▶ [Source extract]
========================

Court of Appeals of Oregon

February 14, 2018

STATE OF OREGON, Plaintiff-Respondent,
v.
HILMI HAMMAD ELADEM, Defendant-Appellant.

          Argued and submitted June 21, 2016.

         Washington County Circuit Court C132905CR; A157730 James Lee Fun Jr., Judge.

          Mary M. Reese, Deputy Public Defender, argued the cause for appellant. With her on the opening brief was Ernest G. Lannet, Chief Defender, Criminal Appellate Section, Offce of Public Defense Services. Hilmi Hammad Eladem fled the supplemental brief pro se.

          Susan G. Howe, Assistant Attorney General, argued the cause for respondent. With her on the brief were Ellen F. Rosenblum, Attorney General, and Paul L. Smith, Deputy Solicitor General.

          Before Ortega, Presiding Judge, and Lagesen, Judge, and Garrett, Judge.

         Case Summary: Defendant challenges his conviction for first-degree rape, arguing that the trial court should have dismissed that charge as time barred under ORS 131.125(2) (2013). Under that statute, when the victim is under 18 years of age, a prosecution for first-degree rape may be commenced any time before the victim turns 30 years of age or within 12 years after the offense is reported to a law enforcement agency or the Department of Human Services (DHS), whichever occurs first. When the victim was eight years old, she told a playmate that defendant "rapes" her. Her playmate informed her foster mother, who informed DHS and the local police about the victim's statement. The victim denied any impropriety by defendant when DHS and local police investigated. More than 12 years later, the victim disclosed that defendant had sexually abused her for a period of years. A jury convicted him of numerous sexual offenses, including one count of first-degree rape. On appeal, defendant asserts that the victim's statement was a "report" that triggered the statute of limitations. Held:

         [290 Or. 213] The trial court did not err. A third-hand report of the use of the word "rapes" by an eight-year-old victim, without any additional explanation or specific factual disclosures, was too vague and ambiguous to trigger the statute of limitations because such a comment did not actually communicate the facts that form the basis for the particular offense reported.

         [290 Or. 214]

          ORTEGA, P. J.

         Defendant appeals a judgment of conviction for five counts of first-degree sexual abuse, ORS 163.427; seven counts of first-degree sodomy, ORS 163.405; one count of first-degree unlawful sexual penetration, ORS 163.411; and one count of first degree rape, ORS 163.375. In his first assignment of error, he challenges his conviction for first-degree rape, arguing that the trial court erred by not dismissing that count as time-barred. In his second and third assignments of error, he challenges his convictions on three counts of first-degree sexual abuse, asserting that the trial court plainly erred by not sua sponte acquitting him of those counts and by instead entering convictions on them. We reject defendant's second and third assignments without written discussion, and write to address the statute of limitations issue presented in his first assignment.[1]Ultimately, we conclude that information that was transmitted to the Department of Human Services (DHS) and a local police department 13 years before defendant was indicted was insufficient to trigger the statute of limitations for first-degree rape. Accordingly, we affirm.

========================

▶ [Data extract]
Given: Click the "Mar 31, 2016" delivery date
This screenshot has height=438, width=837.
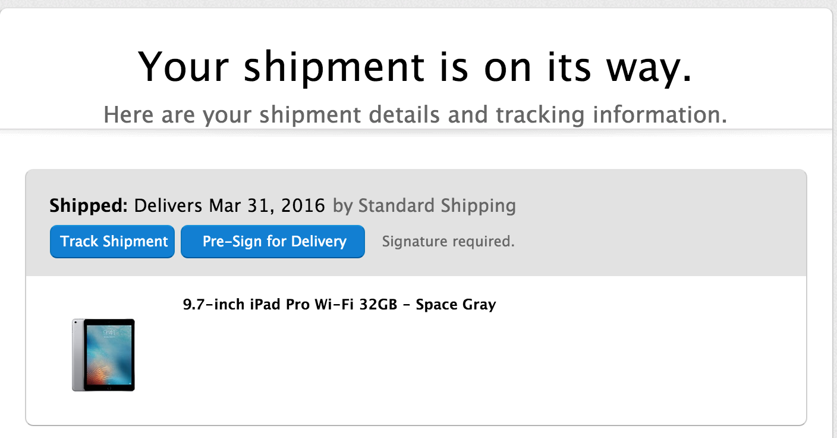Looking at the screenshot, I should (x=267, y=206).
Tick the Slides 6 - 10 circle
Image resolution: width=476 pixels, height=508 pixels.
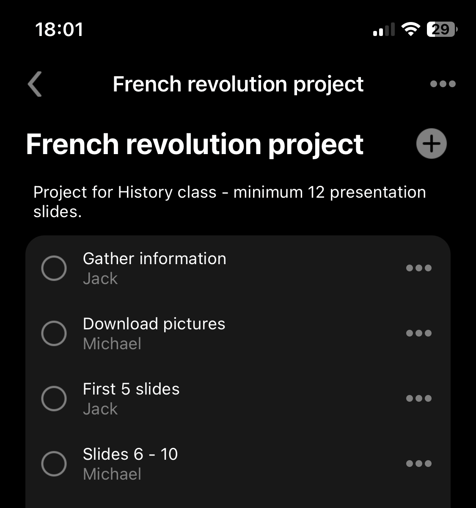(54, 464)
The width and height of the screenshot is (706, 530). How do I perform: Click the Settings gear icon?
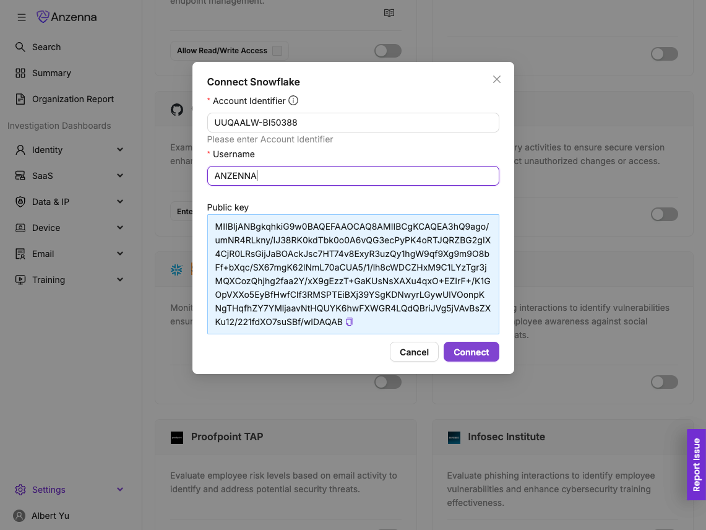(x=20, y=490)
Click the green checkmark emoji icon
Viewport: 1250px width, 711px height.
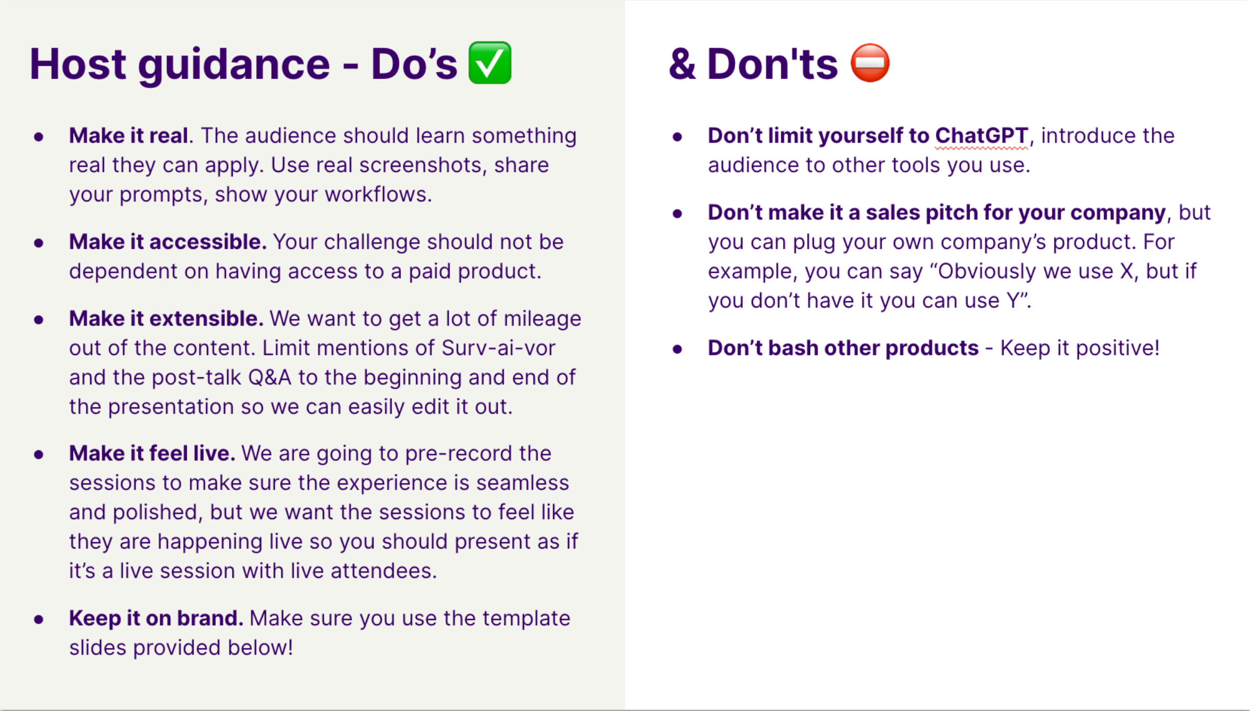pos(490,63)
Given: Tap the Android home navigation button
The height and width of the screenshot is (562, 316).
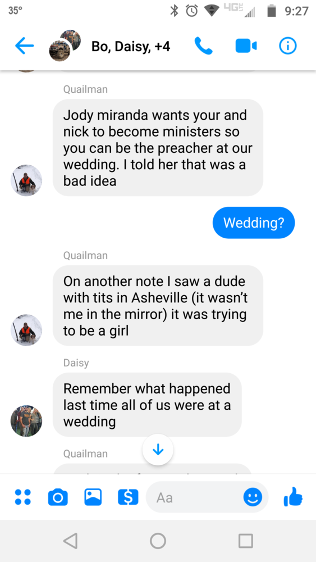Looking at the screenshot, I should point(158,541).
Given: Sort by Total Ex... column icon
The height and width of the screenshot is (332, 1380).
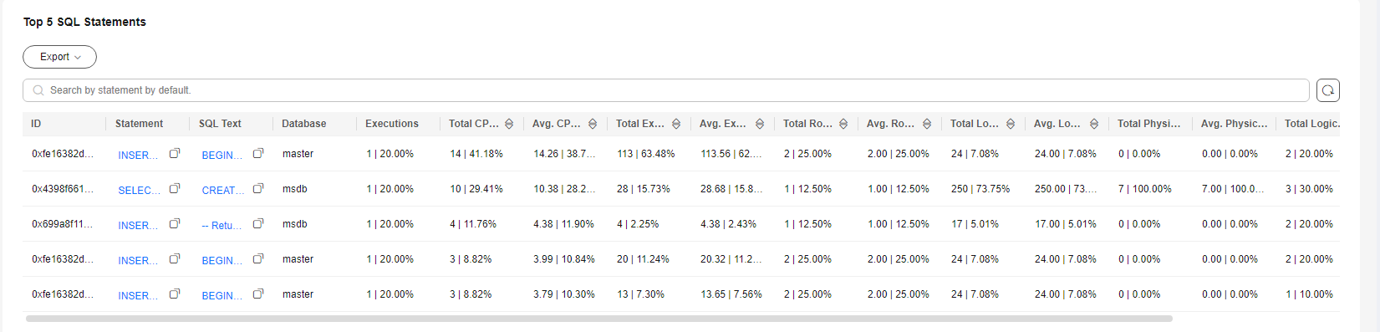Looking at the screenshot, I should tap(676, 124).
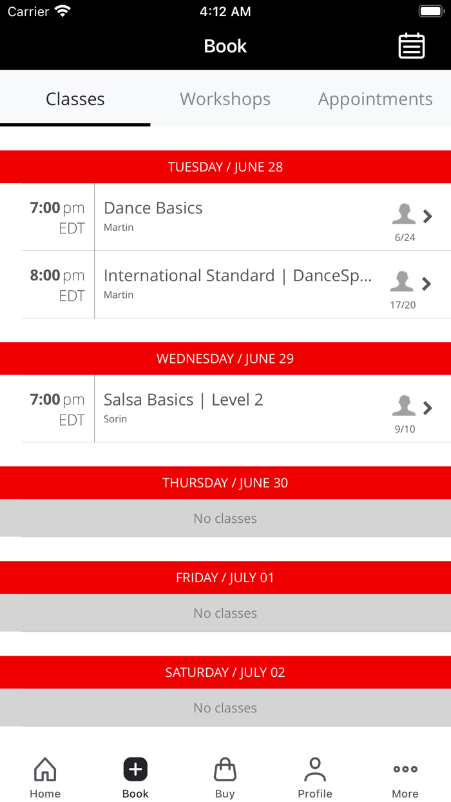Expand details for the Dance Basics class
The image size is (451, 802).
tap(427, 217)

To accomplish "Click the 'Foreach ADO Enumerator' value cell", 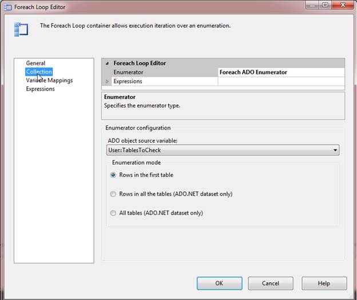I will pos(281,73).
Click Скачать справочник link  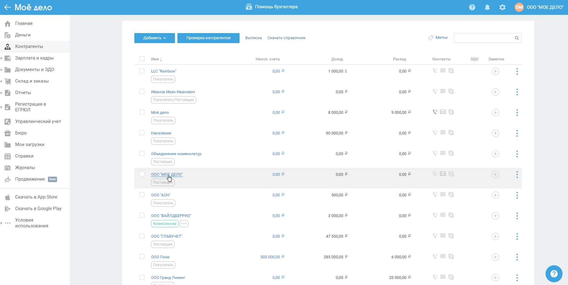pos(286,38)

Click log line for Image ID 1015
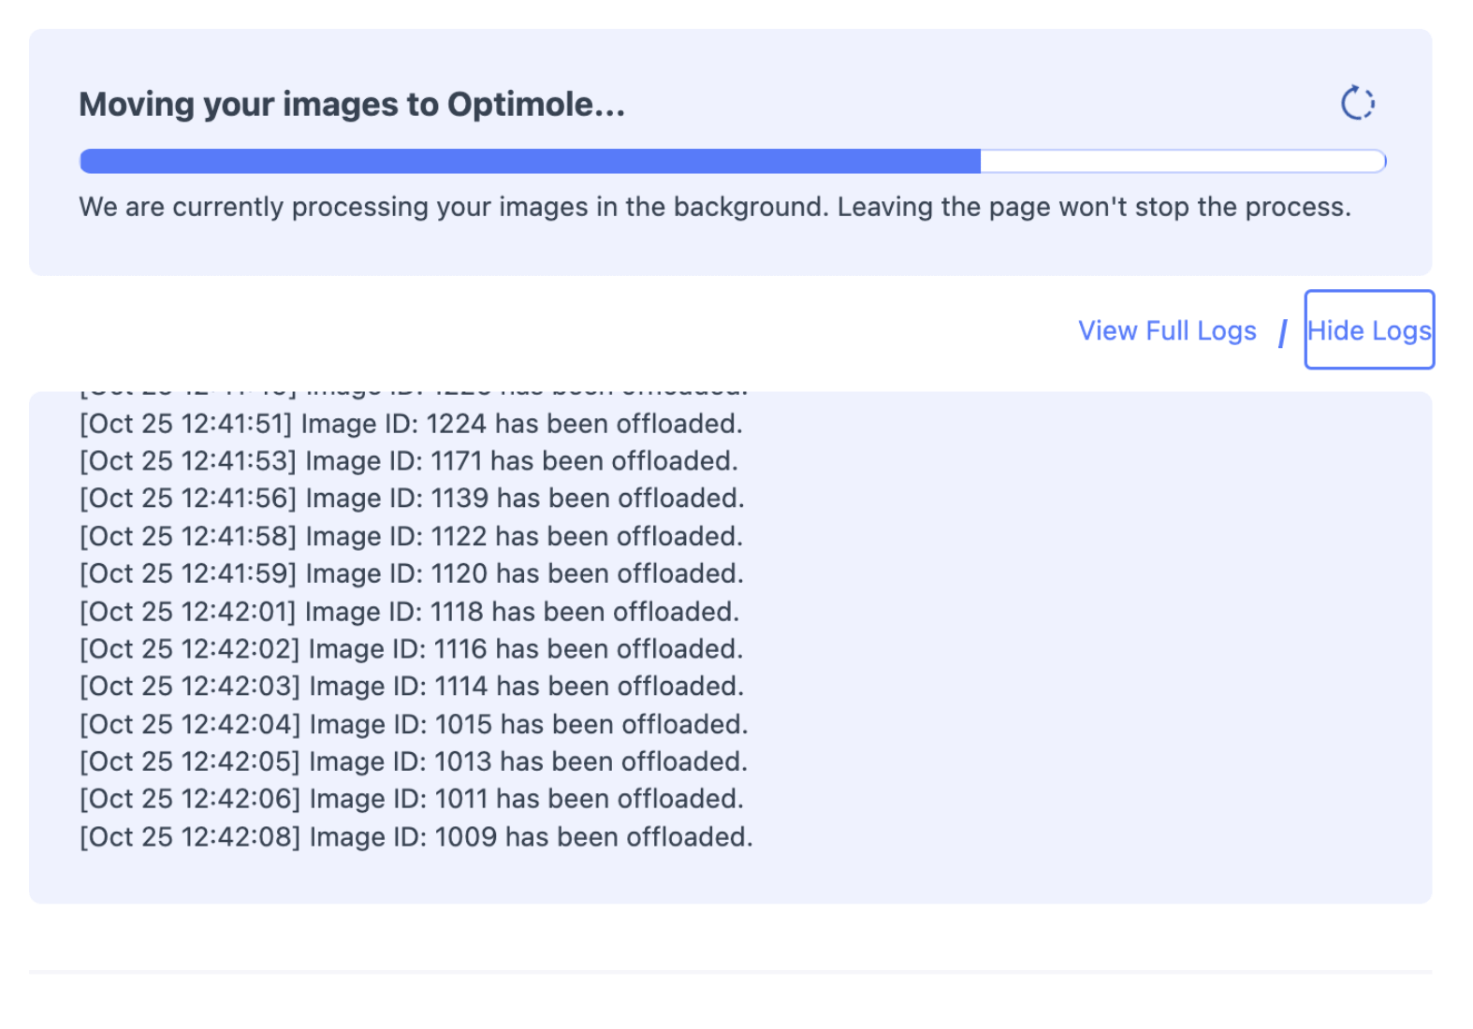click(x=414, y=724)
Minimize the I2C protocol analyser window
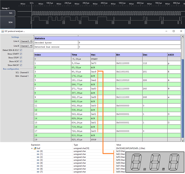 (x=166, y=31)
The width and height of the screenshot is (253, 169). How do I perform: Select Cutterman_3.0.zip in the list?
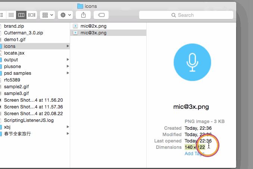(23, 33)
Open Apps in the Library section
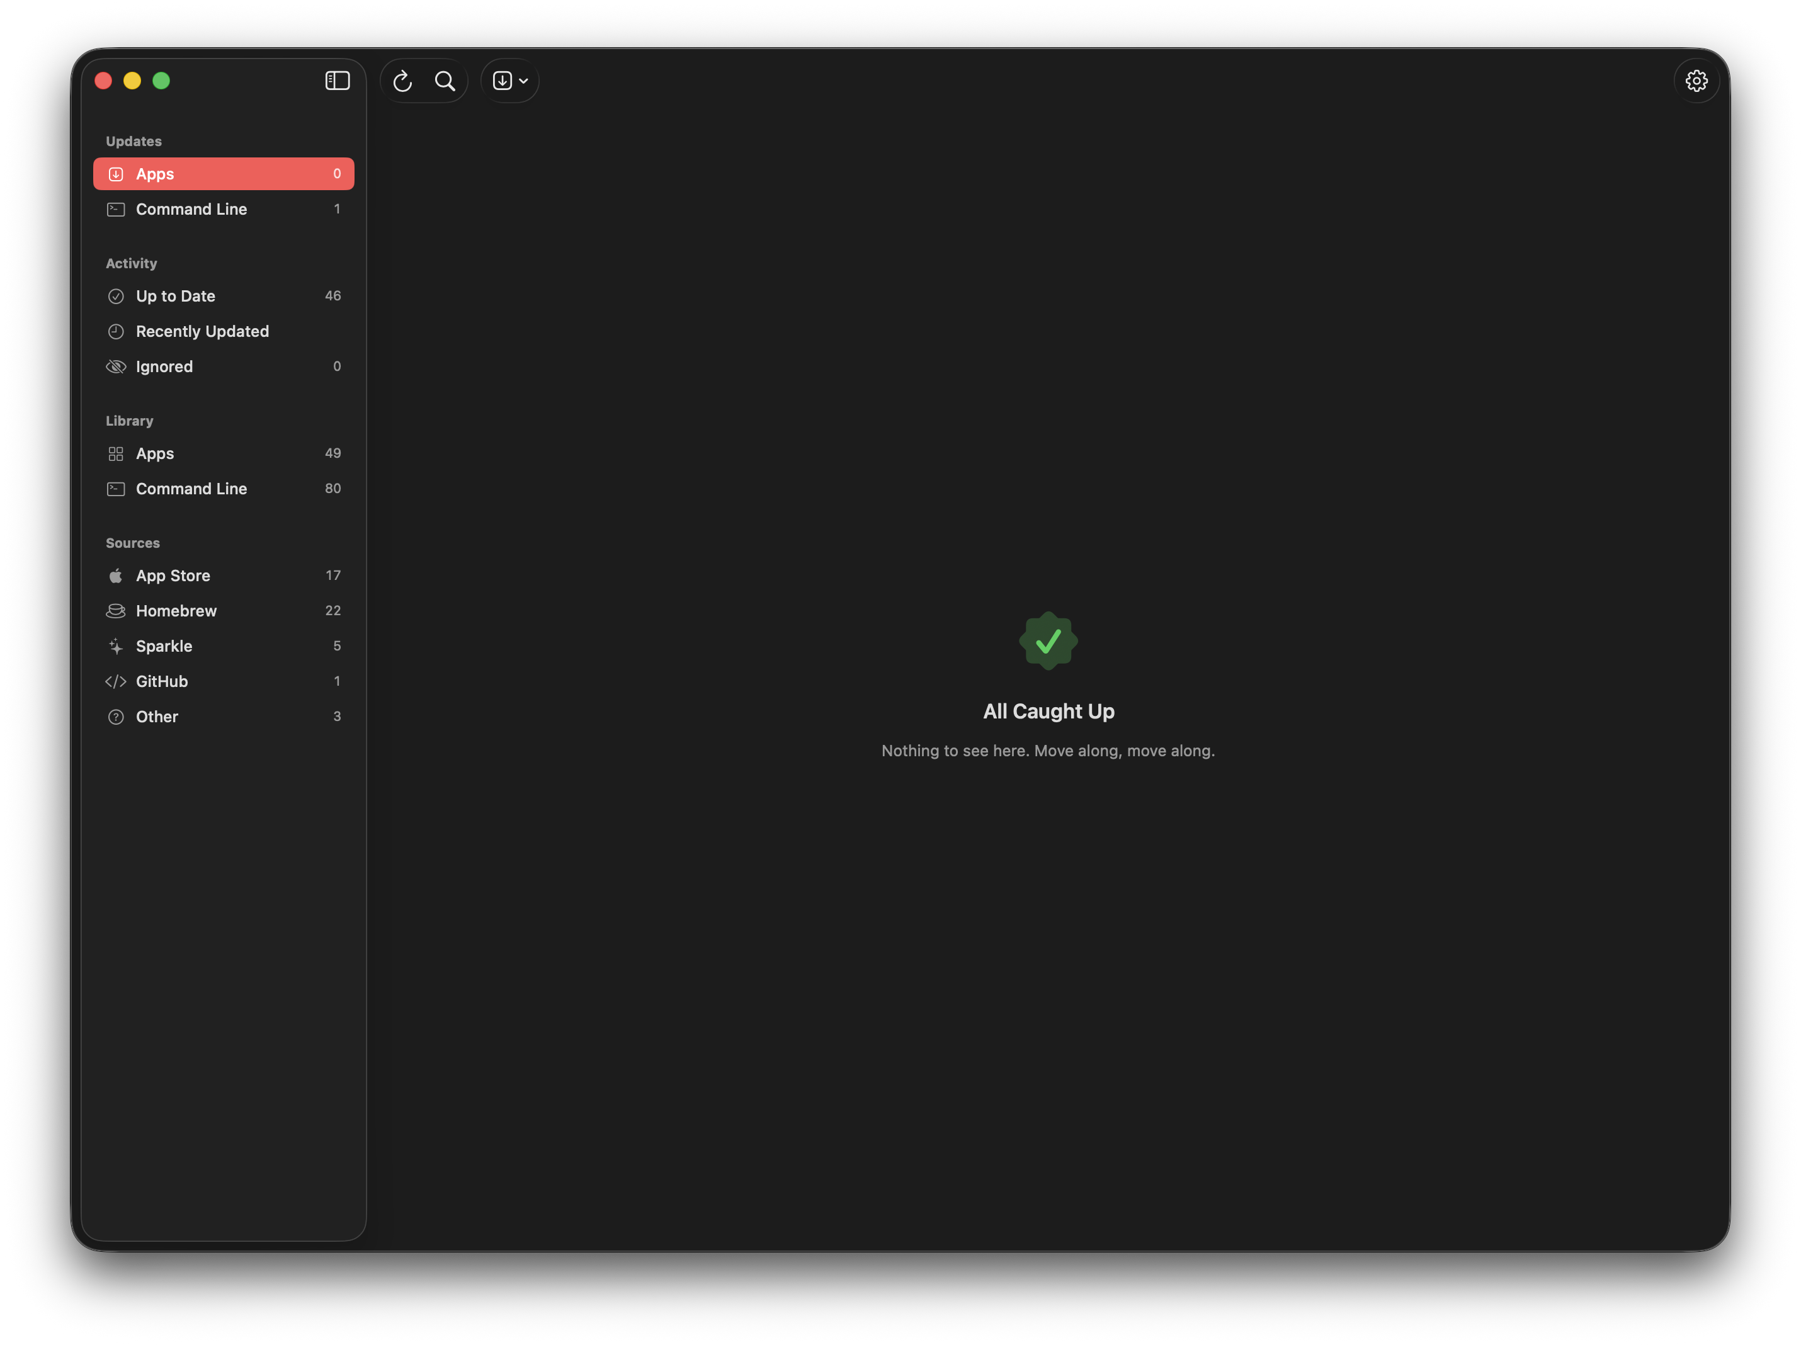Image resolution: width=1801 pixels, height=1345 pixels. (x=223, y=453)
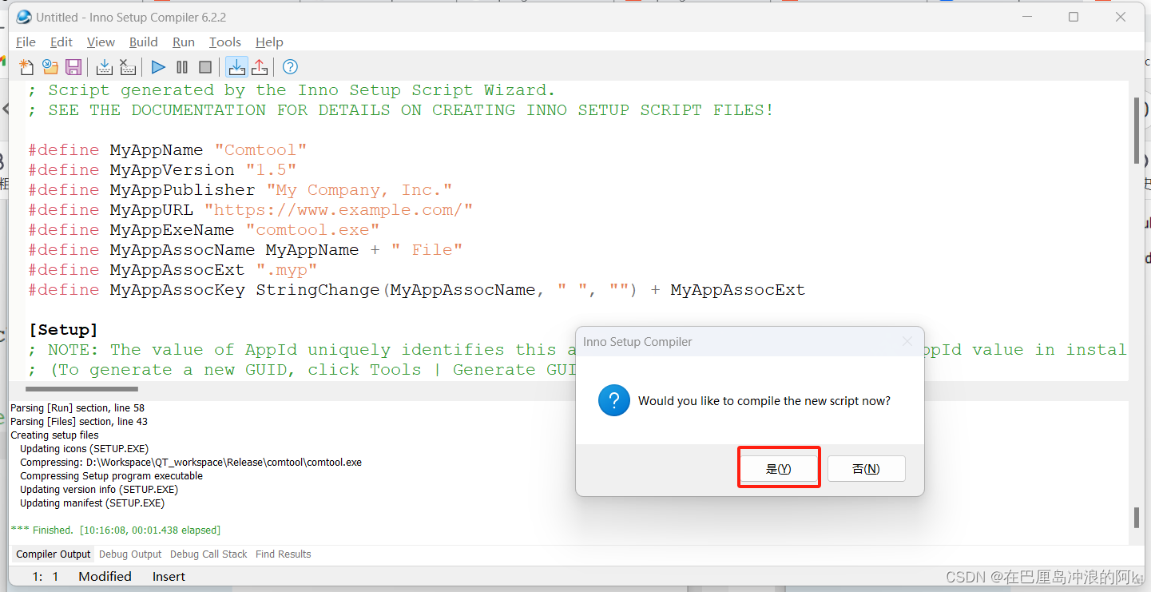Image resolution: width=1151 pixels, height=592 pixels.
Task: Open the Build menu
Action: click(x=144, y=42)
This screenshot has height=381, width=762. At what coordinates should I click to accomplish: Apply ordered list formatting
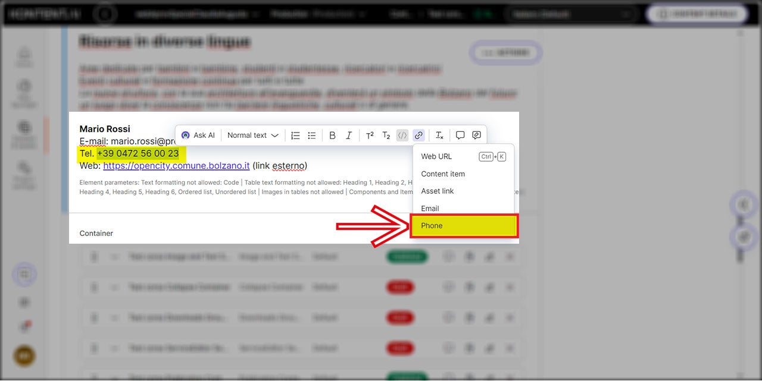pos(295,136)
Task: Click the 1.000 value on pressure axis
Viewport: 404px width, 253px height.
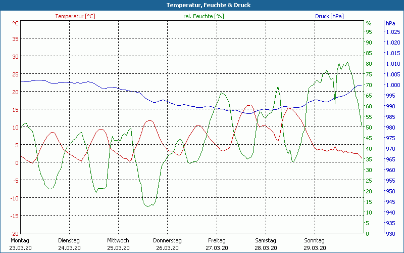Action: (x=392, y=85)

========================

▶ [Task description]
In the Oregon appellate opinion, replace "statute of limitations" with "limitations period" in the passage starting at "[290 Or. 213]" and ending at "ORTEGA, P. J.", then give that passage in full.

▶ [Exercise result]
[290 Or. 213] The trial court did not err. A third-hand report of the use of the word "rapes" by an eight-year-old victim, without any additional explanation or specific factual disclosures, was too vague and ambiguous to trigger the limitations period because such a comment did not actually communicate the facts that form the basis for the particular offense reported.

         [290 Or. 214]

          ORTEGA, P. J.